Gene-specific changes in induced enzyme synthesis in Escherichia coli infected with phage pX174.

Abstract

A few simple experiments involving measurement of induced enzyme synthesis in Escherichia coli cells infected with single-stranded DNA phage φX174 which indirectly suggest a peculiar type of in vivo control of transcription of the genes of the infected cells are described in this chapter. The intracellular replication of this phage, which contains only eight genes and about 5500 nucleotides in its DNA, may be summed up as follows (1). Upon entry into the cell, the single-stranded circular DNA (“plus” strand) of the virus is quickly converted to a double-stranded circular DNA, called “replicative form” or RF, as a result of synthesis of the complementary strand (“minus” strand) mediated by the host enzymes.

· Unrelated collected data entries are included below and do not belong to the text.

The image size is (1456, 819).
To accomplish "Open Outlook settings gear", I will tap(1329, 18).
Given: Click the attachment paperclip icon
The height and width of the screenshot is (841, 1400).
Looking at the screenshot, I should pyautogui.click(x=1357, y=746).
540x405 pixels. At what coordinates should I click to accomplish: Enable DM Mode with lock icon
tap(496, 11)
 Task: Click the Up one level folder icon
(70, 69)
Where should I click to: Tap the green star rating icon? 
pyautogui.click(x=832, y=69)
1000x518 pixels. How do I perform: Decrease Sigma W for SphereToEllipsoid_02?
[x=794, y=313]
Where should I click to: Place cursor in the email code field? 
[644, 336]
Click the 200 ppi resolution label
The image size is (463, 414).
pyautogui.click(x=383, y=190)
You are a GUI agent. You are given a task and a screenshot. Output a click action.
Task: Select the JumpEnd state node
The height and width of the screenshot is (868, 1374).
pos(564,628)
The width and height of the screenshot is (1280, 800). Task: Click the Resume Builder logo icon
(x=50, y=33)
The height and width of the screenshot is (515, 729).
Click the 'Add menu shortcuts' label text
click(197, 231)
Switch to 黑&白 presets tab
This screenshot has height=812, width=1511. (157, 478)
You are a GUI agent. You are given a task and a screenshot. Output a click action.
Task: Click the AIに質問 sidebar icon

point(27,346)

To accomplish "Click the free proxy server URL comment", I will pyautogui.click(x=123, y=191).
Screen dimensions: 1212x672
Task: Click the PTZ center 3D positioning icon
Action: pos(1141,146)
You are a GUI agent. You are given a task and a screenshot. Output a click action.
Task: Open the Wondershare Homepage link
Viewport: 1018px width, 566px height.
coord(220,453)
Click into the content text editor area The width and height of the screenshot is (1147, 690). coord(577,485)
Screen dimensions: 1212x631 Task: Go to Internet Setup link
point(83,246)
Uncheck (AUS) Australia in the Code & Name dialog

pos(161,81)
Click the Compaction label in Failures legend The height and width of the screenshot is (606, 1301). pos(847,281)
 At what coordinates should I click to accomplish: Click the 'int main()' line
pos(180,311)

This parental RF becomes associated with a site on the bacterial membrane; it then replicates semicon- servatively and symmetrically, releasing a number of daughter RF molecules into the cytoplasm in such a manner that the input viral “plus” strand always remains associated with the site, exchanging partners at each replication. RF replication, for which both host and viral functions are necessary, is initiated about 2–3 min after infection (37°C) and continues until about 12 min, when it practically comes to a halt. At this time, an asymmetrical replication of the daughter RF molecules sets in at a very rapid rate. Phage capsid proteins, which have already been made in the cell, are essential for this switchover to asymmetrical DNA replication. During this stage, only the “minus” strand of the RF molecule serves as template for synthesis of a new complementary “plus” strand, expelling thereby the old “plus” strand, which is immediately encapsulated by the capsid proteins to produce a mature phage.